[Stored items]

:::::

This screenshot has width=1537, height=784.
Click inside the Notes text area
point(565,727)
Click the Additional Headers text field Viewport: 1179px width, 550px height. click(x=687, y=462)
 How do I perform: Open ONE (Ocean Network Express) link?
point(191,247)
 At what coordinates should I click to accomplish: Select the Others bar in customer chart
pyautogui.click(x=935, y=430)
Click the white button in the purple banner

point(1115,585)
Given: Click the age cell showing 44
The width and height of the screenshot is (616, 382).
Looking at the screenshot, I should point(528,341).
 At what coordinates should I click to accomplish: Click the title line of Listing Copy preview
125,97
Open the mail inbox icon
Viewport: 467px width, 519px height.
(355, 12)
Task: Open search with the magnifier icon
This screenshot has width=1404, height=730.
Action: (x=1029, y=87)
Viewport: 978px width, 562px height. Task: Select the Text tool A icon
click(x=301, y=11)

:::::

Produce a word-for-word restatement of all the records.

> [YOUR RESPONSE]
This screenshot has width=1537, height=784.
Click inside the Notes text area
point(565,727)
Click the Additional Headers text field Viewport: 1179px width, 550px height. click(x=687, y=462)
 How do I perform: Open ONE (Ocean Network Express) link?
point(191,247)
 At what coordinates should I click to accomplish: Select the Others bar in customer chart
pyautogui.click(x=935, y=430)
Click the white button in the purple banner

point(1115,585)
Given: Click the age cell showing 44
The width and height of the screenshot is (616, 382).
Looking at the screenshot, I should point(528,341).
 At what coordinates should I click to accomplish: Click the title line of Listing Copy preview
125,97
Open the mail inbox icon
Viewport: 467px width, 519px height.
(355, 12)
Task: Open search with the magnifier icon
This screenshot has width=1404, height=730.
Action: (x=1029, y=87)
Viewport: 978px width, 562px height. Task: Select the Text tool A icon
click(x=301, y=11)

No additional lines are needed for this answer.